Hello. In this session, we will focus on the main security features of the Object Storage Service. There are three main ways to set security for protecting objects in OSS.

Number one: Access Control. You can use Access Control in the following ways. Access Control Lists or ACLs. With an Access Control List you can define the type of access allowed for a bucket, and the objects that reside within the bucket.

The following settings are available. Private: Only the owner or authorized users of the bucket can read and write files in the bucket. Public Read: Only the owner or authorized users of this bucket can write files in the bucket. Other users, including anonymous users, can only read files in the bucket. And Public Read\Write: Any users, including anonymous users, can read and write files in the bucket.

You can use Bucket Policy. This allows you to grant permission on all, or just Specific resources in a bucket to RAM users from your Alibaba Cloud account, other accounts, or anonymous accounts. Conditional access can also be set. You can select whether objects can be accessed by HTTP or HTTPS only. Every object in OSS is enabled with HTTPS access by default. This provides secure uploads and downloads via SSL-encrypted endpoints.

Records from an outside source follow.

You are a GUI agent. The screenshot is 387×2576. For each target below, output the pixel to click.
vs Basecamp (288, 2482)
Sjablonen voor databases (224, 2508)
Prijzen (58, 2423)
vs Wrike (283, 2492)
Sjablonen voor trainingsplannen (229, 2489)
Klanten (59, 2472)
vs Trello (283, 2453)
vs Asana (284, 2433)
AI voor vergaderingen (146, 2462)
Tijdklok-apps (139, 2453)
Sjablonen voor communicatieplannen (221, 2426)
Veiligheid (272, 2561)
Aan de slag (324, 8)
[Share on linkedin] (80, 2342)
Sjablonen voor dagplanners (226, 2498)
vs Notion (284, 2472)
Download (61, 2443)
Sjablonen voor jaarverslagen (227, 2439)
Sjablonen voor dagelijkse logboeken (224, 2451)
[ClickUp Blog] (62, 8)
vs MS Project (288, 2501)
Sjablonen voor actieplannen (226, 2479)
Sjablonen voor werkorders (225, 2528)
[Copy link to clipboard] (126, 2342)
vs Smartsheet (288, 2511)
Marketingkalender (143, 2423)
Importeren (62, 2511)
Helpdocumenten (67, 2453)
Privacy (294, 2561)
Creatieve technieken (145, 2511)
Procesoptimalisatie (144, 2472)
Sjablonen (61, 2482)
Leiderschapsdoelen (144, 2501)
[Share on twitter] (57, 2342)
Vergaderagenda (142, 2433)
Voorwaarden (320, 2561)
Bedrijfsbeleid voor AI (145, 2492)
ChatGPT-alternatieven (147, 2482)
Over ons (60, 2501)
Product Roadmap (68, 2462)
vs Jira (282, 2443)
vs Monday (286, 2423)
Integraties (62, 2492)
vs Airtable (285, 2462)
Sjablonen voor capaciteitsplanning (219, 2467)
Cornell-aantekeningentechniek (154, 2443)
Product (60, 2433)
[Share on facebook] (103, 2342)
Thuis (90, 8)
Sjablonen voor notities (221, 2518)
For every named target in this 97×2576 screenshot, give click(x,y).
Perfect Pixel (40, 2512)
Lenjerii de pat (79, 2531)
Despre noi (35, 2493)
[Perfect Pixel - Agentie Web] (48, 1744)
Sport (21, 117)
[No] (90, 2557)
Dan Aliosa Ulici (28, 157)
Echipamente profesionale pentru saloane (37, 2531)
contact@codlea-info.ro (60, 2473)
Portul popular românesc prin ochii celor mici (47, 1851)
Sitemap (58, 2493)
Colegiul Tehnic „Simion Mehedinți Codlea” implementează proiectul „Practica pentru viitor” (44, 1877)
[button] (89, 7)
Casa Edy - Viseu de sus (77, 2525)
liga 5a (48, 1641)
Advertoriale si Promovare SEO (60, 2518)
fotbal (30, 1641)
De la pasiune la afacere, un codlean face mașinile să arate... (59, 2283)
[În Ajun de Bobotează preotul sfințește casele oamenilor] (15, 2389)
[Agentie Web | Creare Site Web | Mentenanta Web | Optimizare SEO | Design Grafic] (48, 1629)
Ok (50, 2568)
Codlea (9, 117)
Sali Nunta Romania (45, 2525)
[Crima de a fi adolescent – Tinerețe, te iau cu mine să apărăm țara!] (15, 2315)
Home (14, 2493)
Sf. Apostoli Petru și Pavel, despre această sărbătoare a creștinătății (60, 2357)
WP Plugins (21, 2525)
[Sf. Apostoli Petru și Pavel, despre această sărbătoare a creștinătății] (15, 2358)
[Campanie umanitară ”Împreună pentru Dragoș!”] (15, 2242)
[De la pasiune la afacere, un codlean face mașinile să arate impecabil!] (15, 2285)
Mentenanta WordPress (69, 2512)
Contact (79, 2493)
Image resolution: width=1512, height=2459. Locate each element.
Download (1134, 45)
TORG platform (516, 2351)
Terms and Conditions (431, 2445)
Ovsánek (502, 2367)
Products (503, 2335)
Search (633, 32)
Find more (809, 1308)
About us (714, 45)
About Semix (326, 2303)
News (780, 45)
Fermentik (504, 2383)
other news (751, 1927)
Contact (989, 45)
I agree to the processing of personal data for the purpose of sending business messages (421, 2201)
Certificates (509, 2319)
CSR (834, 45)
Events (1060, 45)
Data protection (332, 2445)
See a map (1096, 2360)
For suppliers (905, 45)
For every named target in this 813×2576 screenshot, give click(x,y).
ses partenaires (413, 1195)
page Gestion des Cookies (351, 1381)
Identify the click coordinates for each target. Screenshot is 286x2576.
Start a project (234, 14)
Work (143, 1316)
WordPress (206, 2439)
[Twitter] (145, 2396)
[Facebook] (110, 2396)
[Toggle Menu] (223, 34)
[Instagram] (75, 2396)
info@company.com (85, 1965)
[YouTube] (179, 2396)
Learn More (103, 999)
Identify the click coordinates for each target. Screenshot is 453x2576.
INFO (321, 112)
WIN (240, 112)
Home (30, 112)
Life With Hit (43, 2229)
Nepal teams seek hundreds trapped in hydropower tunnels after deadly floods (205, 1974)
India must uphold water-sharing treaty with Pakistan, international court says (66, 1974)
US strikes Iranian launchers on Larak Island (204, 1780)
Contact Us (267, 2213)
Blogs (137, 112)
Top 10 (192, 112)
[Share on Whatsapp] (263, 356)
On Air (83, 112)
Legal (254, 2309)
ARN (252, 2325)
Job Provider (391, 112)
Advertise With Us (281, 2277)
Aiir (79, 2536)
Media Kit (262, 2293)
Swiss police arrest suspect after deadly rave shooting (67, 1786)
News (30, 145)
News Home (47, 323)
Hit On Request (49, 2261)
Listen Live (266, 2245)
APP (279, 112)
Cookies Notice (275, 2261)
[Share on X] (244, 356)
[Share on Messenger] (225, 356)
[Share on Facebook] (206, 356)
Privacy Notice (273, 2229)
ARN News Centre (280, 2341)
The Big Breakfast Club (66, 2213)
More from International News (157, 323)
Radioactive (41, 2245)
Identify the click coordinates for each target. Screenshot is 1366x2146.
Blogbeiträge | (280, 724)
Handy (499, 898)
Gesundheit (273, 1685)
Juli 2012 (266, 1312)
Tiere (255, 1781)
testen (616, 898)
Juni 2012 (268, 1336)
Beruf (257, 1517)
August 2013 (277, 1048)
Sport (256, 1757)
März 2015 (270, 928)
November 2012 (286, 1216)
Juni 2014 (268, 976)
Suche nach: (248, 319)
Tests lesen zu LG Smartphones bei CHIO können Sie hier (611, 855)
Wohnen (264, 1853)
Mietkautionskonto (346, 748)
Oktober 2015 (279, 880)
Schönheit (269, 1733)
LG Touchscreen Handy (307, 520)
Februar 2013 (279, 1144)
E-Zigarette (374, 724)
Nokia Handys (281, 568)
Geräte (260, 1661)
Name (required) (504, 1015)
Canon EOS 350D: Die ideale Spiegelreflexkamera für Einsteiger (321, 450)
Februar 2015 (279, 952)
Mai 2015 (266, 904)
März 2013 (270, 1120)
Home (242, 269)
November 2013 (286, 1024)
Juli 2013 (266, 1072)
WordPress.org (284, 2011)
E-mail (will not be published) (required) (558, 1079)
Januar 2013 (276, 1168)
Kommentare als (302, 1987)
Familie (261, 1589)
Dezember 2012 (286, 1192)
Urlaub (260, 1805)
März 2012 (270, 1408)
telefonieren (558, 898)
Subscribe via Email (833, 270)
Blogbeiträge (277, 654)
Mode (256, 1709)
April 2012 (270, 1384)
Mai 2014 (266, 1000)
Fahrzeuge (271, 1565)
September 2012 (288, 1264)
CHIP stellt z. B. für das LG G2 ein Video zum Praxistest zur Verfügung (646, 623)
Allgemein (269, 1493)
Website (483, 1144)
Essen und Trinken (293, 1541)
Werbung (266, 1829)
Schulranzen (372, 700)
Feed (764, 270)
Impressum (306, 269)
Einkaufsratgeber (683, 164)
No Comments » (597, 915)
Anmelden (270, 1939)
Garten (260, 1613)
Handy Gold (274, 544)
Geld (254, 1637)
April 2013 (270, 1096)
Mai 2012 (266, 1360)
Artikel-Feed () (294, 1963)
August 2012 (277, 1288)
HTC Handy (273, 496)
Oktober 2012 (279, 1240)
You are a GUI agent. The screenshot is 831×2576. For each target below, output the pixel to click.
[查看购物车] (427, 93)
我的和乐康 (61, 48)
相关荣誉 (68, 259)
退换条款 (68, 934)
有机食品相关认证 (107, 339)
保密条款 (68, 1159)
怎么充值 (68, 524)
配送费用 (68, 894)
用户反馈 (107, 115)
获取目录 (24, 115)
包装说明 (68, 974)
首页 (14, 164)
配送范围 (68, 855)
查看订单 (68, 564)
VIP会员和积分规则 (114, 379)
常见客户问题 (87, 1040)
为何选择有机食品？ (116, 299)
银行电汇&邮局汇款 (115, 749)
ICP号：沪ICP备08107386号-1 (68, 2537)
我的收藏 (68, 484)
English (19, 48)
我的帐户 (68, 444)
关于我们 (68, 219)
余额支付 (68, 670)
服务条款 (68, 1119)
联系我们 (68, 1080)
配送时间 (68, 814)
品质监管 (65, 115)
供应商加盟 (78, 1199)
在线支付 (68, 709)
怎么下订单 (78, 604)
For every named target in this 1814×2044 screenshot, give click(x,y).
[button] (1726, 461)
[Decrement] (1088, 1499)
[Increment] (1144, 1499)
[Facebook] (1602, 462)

You can also set whitelist or blacklist IP addresses to further restrict access to bucket contents. Hotlink Protection. Hotlink Protection uses an HTTP Referer whitelist to prevent unauthorized users from accessing your data in OSS. The Referer Whitelist specifies the domains are allowed to access OSS resources.

Access Keys. An Access Key is composed of a Key Id and a Key Secret. They work in pairs to perform access identity verification. OSS verifies the identity of a request sender by using symmetric encryption. The Access Key Id is used to identify a user, and the Access Key Secret is used for the user to encrypt the signature and for OSS to verify the signature. In OSS, Access Keys are generated by the following three methods: The bucket owner applies for Access Keys. The bucket owner uses Resource Access Management to authorize a third party to apply for Access Keys. Or the bucket owner uses the Security Token Service to authorize a third party to apply for Access Keys.

The second method of security is Server-Side Encryption or SSE. OSS supports server-side encryption for uploaded data when enabled. When you upload data, OSS encrypts and stores the data. When you download data, OSS automatically decrypts the data and returns the original data to the user. The returned HTTP request header declares that the data has been encrypted on the server.

SSE can be implemented in one of two ways: The first is Key Management Services or KMS. This implements Server-Side Encryption with a Customer Master Key, CMK, which is stored in KMS. When uploading an object, you can use a CMK ID stored in KMS to encrypt and decrypt large amounts of data. This method is cost-effective because you do not need to send user data to the KMS server through networks for encryption and decryption. KMS requires activation before it can be used. And the second is Advanced Encryption Standard or AES256. This implements server-side encryption with OSS-managed keys. This encryption method is an attribute of objects.

In this method, OSS server-side encryption uses AES-256 to encrypt objects with different data keys. Master keys are used to encrypt data, and keys are rotated regularly. This method is suited to encrypt and decrypt multiple objects at the same time. And three: Identity Authentication using either Resource Access Management, RAM, or the Security Token Service, STS. We can use these features to make sure that we only grant privileges to specific users or temporary privileges to anonymous users.

The RAM Console. The resource access management console, manages user identities and permissions to access resources. You can manage users by configuring RAM policies. For users such as employees, systems, or applications, you can control which resources are accessible. RAM applies to scenarios where multiple users in an enterprise must collaboratively manage cloud resources. RAM allows you to grant RAM users the minimum permissions.

In this case, you do not need to share your Alibaba Cloud account and password. This method helps you minimize security risks. And the Security Token Service or STS. STS is a cloud service that provides short-term access control for Alibaba Cloud accounts, or RAM users. Through STS, you can issue an access credential with custom time limits and access rights to federated users. STS is implemented by command line, SDKs, or the RAM Console. That concludes this session on security.